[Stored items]
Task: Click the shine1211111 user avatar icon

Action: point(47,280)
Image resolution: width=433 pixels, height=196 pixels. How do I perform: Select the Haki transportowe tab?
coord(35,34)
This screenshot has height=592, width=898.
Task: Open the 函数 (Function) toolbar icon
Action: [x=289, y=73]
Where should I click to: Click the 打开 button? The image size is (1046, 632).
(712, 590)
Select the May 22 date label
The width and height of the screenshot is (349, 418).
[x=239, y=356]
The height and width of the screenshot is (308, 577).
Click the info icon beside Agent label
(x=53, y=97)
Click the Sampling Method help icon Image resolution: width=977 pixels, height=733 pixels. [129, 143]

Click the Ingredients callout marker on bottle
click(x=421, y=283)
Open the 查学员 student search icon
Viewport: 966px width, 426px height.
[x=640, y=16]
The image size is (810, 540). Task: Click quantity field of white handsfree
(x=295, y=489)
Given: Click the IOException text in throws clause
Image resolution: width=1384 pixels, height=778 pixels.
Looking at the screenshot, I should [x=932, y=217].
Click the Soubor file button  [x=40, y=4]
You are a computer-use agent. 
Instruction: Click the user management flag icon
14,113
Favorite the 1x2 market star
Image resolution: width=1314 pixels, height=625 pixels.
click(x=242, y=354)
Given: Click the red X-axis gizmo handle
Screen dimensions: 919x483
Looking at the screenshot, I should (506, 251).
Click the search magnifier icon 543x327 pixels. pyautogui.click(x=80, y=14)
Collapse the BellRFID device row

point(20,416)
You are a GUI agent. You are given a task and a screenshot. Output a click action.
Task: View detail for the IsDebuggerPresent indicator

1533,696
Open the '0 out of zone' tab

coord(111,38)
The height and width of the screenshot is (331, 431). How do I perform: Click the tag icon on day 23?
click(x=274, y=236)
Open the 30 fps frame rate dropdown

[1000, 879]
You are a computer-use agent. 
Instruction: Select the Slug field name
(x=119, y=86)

Aim of the task - Write out every line of the listing above word for word, changing nothing.

Exercise output -
Task: Click the shine1211111 user avatar icon

Action: point(47,280)
Image resolution: width=433 pixels, height=196 pixels. How do I perform: Select the Haki transportowe tab?
coord(35,34)
This screenshot has height=592, width=898.
Task: Open the 函数 (Function) toolbar icon
Action: [x=289, y=73]
Where should I click to: Click the 打开 button? The image size is (1046, 632).
(712, 590)
Select the May 22 date label
The width and height of the screenshot is (349, 418).
[x=239, y=356]
The height and width of the screenshot is (308, 577).
Click the info icon beside Agent label
(x=53, y=97)
Click the Sampling Method help icon Image resolution: width=977 pixels, height=733 pixels. [129, 143]

Click the Ingredients callout marker on bottle
click(x=421, y=283)
Open the 查学员 student search icon
Viewport: 966px width, 426px height.
[x=640, y=16]
The image size is (810, 540). Task: Click quantity field of white handsfree
(x=295, y=489)
Given: Click the IOException text in throws clause
Image resolution: width=1384 pixels, height=778 pixels.
Looking at the screenshot, I should [x=932, y=217].
Click the Soubor file button  [x=40, y=4]
You are a computer-use agent. 
Instruction: Click the user management flag icon
14,113
Favorite the 1x2 market star
Image resolution: width=1314 pixels, height=625 pixels.
click(x=242, y=354)
Given: Click the red X-axis gizmo handle
Screen dimensions: 919x483
Looking at the screenshot, I should (506, 251).
Click the search magnifier icon 543x327 pixels. pyautogui.click(x=80, y=14)
Collapse the BellRFID device row

point(20,416)
You are a GUI agent. You are given a task and a screenshot. Output a click action.
Task: View detail for the IsDebuggerPresent indicator

1533,696
Open the '0 out of zone' tab

coord(111,38)
The height and width of the screenshot is (331, 431). How do I perform: Click the tag icon on day 23?
click(x=274, y=236)
Open the 30 fps frame rate dropdown

[1000, 879]
You are a computer-use agent. 
Instruction: Select the Slug field name
(x=119, y=86)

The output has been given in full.